In Isolation: The Story of Containerization Origins and Evolution

In Isolation: The Story of Containerization Origins and Evolution

Everything has a story. Sometimes it is full of unexpected twists and turns, like the detective novel plot, in others it is quite simple and uncomplicated. The 2 most popular containerization systems, Docker and Kubernetes, also have a history. Today's article is about the emergence and evolution of these famous technologies. Both they trace their roots back to VM which had their beginnings in the 60s. The first experiments in this area were done by IBM in Yorktown Heights, they developed software emulators for IBM 7040 computers that allowed to run multiple instances of an app on a single machine. In the future, these emulators were to facilitate the development of hardware-independent programs, and to make it easier to port code to machines with other architectures. Virtualization was required for improvement of high-level programming languages: it helped to create the execution environment for user's apps, to carry out the operating environment replication, to emulate the system of processor's instructions.

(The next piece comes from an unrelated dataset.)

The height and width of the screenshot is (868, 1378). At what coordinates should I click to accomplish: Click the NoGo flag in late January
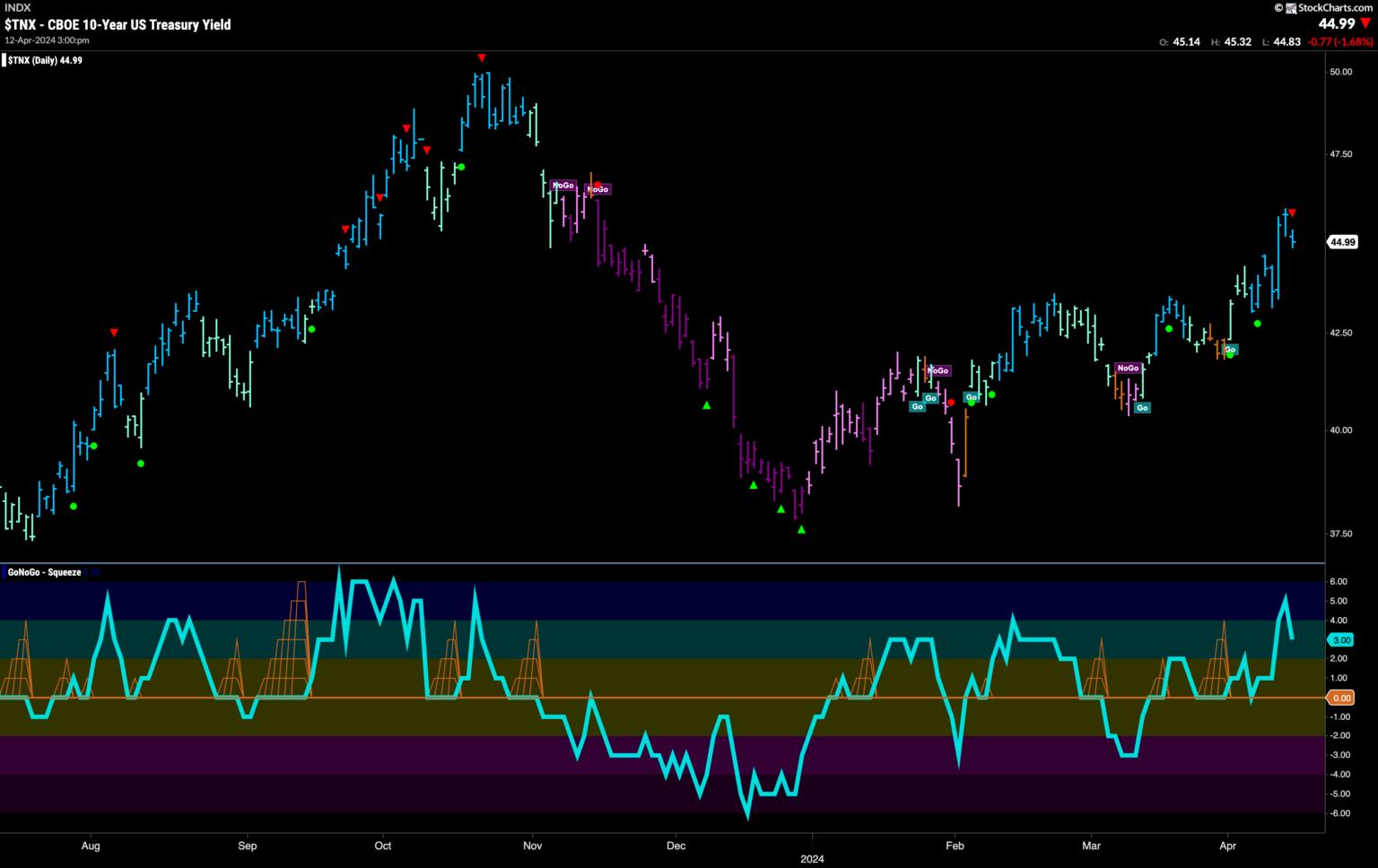(x=938, y=370)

If the emergence of VM was the starting point for the development of containerization systems, the turning point in their history was certainly 1979, when AT&T and Bell Laboratories developed version 7 of Unix. Among other innovations, this version introduced the chroot system call, which changed the location of the root folder of a process and its children. This laid the foundation for process isolation and file sharing for every process in Unix. A process running in the system was given its own memory allocation and file descriptors. Additionally, inter-process communication (IPC) technology was introduced. In 1982 the chroot was incorporated as part of BSD, and this allowed similar isolation mechanisms to be used in derived systems. Nevertheless, Unix still had a single process space, network stack and IPC for all users, which could not prevent one application from hijacking system resources, and could affect the work of other OS users. In other words, the task of organizing effective kernel control over resource usage by processes was still relevant.

FreeBSD Jail

The next step on the road to modern containers was taken in 2000 by R&D Associates, a small private company offering shared hosting services. This provider was trying to solve an important technical problem: to separate its own resources on the server from the projects of its clients, so that they could work independently and not interfere with each other. R&D Associates' servers used FreeBSD, so the Jail technology they created worked with that OS.

Jail was a virtualization system that allowed you to run multiple instances of FreeBSD inside FreeBSD, which used the same kernel, but their own independent environment and set of applications. Accordingly, such an isolated system had its own settings, allowing such a "virtual server" to be configured to meet the needs of the user. The process running inside Jail runs in a kind of "sandbox", while the isolated system itself uses a local set of files, processes, user and superuser accounts. From the inside, it is virtually indistinguishable from a real operating system.

FreeBSD Jail
Screenshot №1 — FreeBSD Jail

This technology was first introduced in FreeBSD version 4.0, released on March 14, 2000 - that version introduced the jail utility and system call. Prior to FreeBSD 7.2, each isolated OS instance required a dedicated IP address to run, but this version introduced support for multiple IPv4 and IPv6 addresses for each VM and the ability to map a "container" to specific processors on multiprocessor servers.

Linux-VServer

For a year, FreeBSD Jail was considered the most advanced *nix-based virtualization system until its Linux counterpart, VServer, appeared in 2001. Like Jail, VServer allowed sharing OS resources by adding virtualization features to the Linux kernel. Programmers Jacques Gelinas and Herbert Pötzel are considered the creators of VServer, and the product itself was distributed for free under the GNU GPL license as open source software.

Each isolated copy of the system was called a "security context" in Linux-VServer terminology, and the system running in it was a VPS. The VPS was run by a chroot-like utility. Actually, starting a VPS was just a matter of initializing an operating system in a new security context and stopping it was just a matter of destroying all the processes that were bound to that security context.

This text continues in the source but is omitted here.